How are perfume sales performing in the digital age when you can’t smell the Internet?


By Holly O'Neill
12th Dec 2018
How are perfume sales performing in the digital age when you can’t smell the Internet?

In a beauty market that relies heavily on ecommerce, where does that leave the perfume industry? After all, you can’t smell a fragrance through your smartphone, says HOLLY O’NEILL.

We’re in the golden age of beauty. But as fragrance is olfactory, it hasn’t managed to drive digital sales in the same way as cosmetics and skincare. Simply because, while there are apps available to try on a lipstick, a hairstyle and eyebrows, we can’t smell the internet.

And still, everything about how fragrance is sold has changed. The names. The inspirations. The marketing. The bottle. While there may have been a collective yawn at Kim Kardashian’s perfume bottle shaped as a replica of her naked body (Jean Paul Gaultier did it first in 1993 with Classique), she still sold out a reported 300,000 units of her first fragrance Kimoji via her website in six days. A fragrance that nobody except the editors, celebrities and influencers she sent it to (who posted it all over social media) had even smelled yet. That same digital hype was created when 300 editors, influencers and members of the fashion elite were gifted a bottle of Tom Ford’s new fragrance alongside their tickets to his SS18 show. The next thousand bottles to be created sold out instantly. It didn’t matter that nobody had smelled the fragrance yet. Everybody wanted to get their hands (and their Instagram Stories) on Tom Ford’s Fucking Fabulous.

Kim Kardashian KKW Body Fragrance

When it comes to tapping into today’s direct-to-consumer market, fragrance has had to step up in a way that other cosmetics haven’t. We live in a socially conscious new world, poised 24/7 to hang a hashtag off any injustice, sexism or inequality it sees fit, meaning fragrance’s traditional sexualised marketing communication – a naked woman, maybe wearing some oversized jewellery, draped around a fully dressed man – doesn’t cut it anymore. Nobody in 2018 wants to buy a fragrance called Seduction or Petite. You might as well call your fragrance Internalised Misogyne. Advertisements showcasing Ideal Woman Through Male Gaze, maybe running cluelessly around the Eiffel Tower, don’t fit into our cultural narrative anymore.

In Paris this September at Maison Margiela SS19, there was a first-time fragrance reveal ever at Fashion Week for Mutiny, the first fragrance creation for the fashion house with John Galliano as creative director. With Mutiny, Maison Margiela has redefined the archetype of fragrance muse with “six mutinists” in the campaign celebrating nonconformity, diversity and individuality including model Hanne Gaby Odiele.

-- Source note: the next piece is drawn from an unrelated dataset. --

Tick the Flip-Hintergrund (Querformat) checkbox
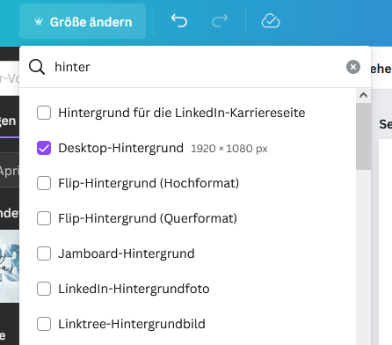The image size is (392, 345). tap(44, 218)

Lupita Nyong’o and Saoirse Ronan share the spotlight in the new campaign for Calvin Klein Women, Raf Simons’ first fragrance. Artists, actresses and activists made up the Gucci girl gang when Alessandro Michele recruited Dakota Johnson, Hari Nef and Petra Collins for his debut women’s fragrance, Gucci Bloom. Empowered, modern women are fragrance’s new frontier.

These are the heavy hitters in fragrance, but niche brands like Frederic Malle, Le Labo and Byredo, thanks to digital technology, are chipping away at the designer segment’s market share. Marija Aslimoska is the founder and creative director of Parfumarija, a niche perfume boutique in the Westbury Mall in Dublin. “The digital era has facilitated the launch of many small brands which don’t have to be in a shop anymore to sell their products,” says Marija. “This has not necessarily made them successful, but everybody gets a chance, so the fragrance podium right now is quite busy what with the big brands’ presence but also these new smaller brands. However, they will all try their best to fight and get a physical presence in a perfume shop, due to the particular nature of the product – perfume. It has to be smelled and sampled.”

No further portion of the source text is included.